Он совершенствует огранку найденной им литературной формы — поэтического очерка-миниатюры. Его портреты камней родственны и притче (ему так хотелось обогатить хотя бы одной новой притчей их сокровищницу), и стихотворению в прозе. Ритмическое членение текста на отчетливо выделенные абзацы напоминает о стихосложении, даже о строфике. Где искать параллели этой величавой афористичности, этих проникнутых скепсисом констатаций, этих «неизбежно» и «неминуемо»?
Может быть, в библейских «книгах премудрости»?
Род проходит, и род приходит,
А земля пребывает во веки.
…Не может человек пересказать всего;
Не насытится око зрением;
Не наполнится ухо слушанием.
Что было, то и будет;
И что делалось, то и будет делаться,
И нет ничего нового под солнцем.
(Еккл 1; 4,8–9)
С чем сравнить щемящую пронзительность вдруг прорывающихся скупых признаний одинокого сердца стоика, лишенного иллюзий? Он видит себя «деревом в час листопада» и ищет опору в несокрушимой твердыне камня. Он вычитывает в этих скрижалях близкий ему кодекс «древней строгости», заповеди высокой дисциплины ума и речи.

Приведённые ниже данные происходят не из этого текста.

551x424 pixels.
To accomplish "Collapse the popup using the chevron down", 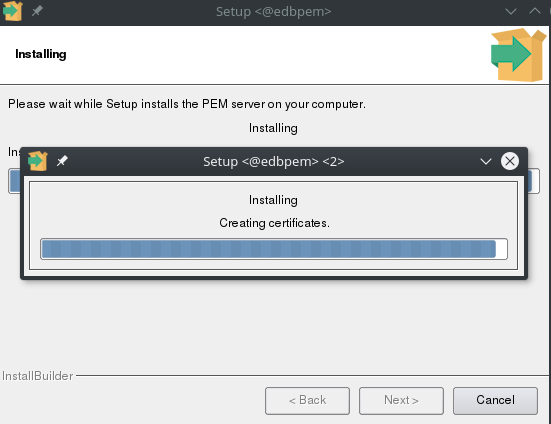I will [x=486, y=162].
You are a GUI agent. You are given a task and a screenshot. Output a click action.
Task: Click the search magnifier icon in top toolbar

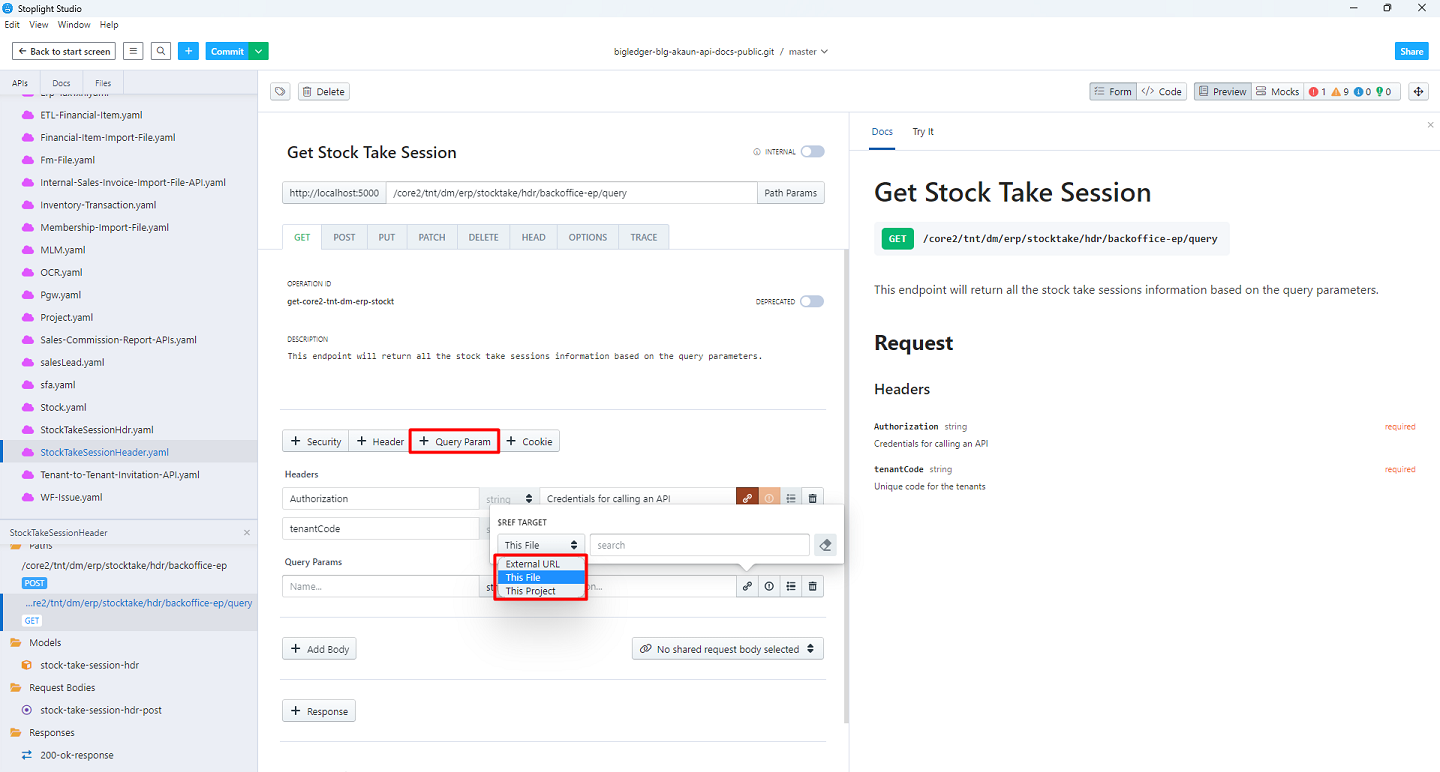tap(161, 51)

У камней он учился смирению, подобно людям, «любящим всё малое» (Б. Паскаль). За смирением тенью шла гордость. Его дерзкий ум не покидала грандиозная мечта: «открыть, вычислить алфавит» — найти ключ к «универсальному шифру», вписанному «во все вещи, во всё живое», к тайному коду, связавшему воедино все структуры вселенной.

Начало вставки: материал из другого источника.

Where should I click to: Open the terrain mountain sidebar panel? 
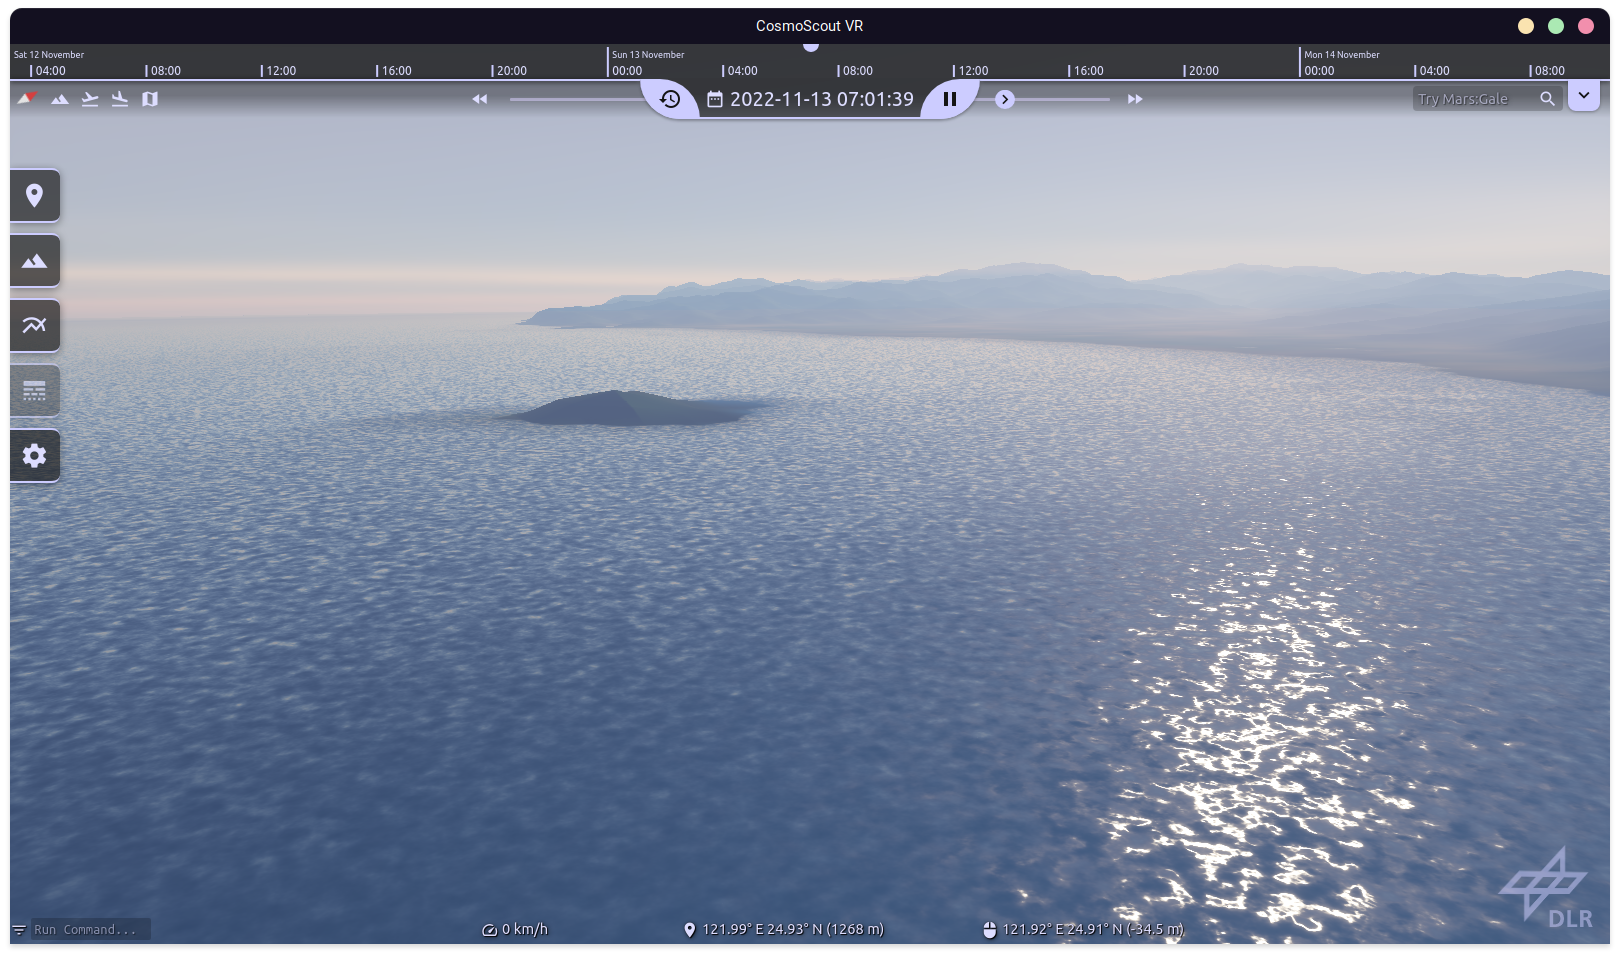tap(35, 261)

Этой идеей вдохновлена вышедшая в 1978 году книга «Скрытые повторения: Знаковое поле. Очерк о единстве и непрерывности физического, интеллектуального и воображаемого мира, или Начала обобщенной поэтики». Подзаголовок («Знаковое поле») странно омонимичен выражению «лебединая песня». Знаток языка, внимательный к тончайшим его нюансам, не проронивший случайного слова, проницательный толкователь аналогий предугадал судьбу. Книга стала последней.
Роковой приступ болезни, от которого он уже не оправился, настиг его на выставке минералов. Так хранители неизреченных тайн проводили его до порога безмолвия.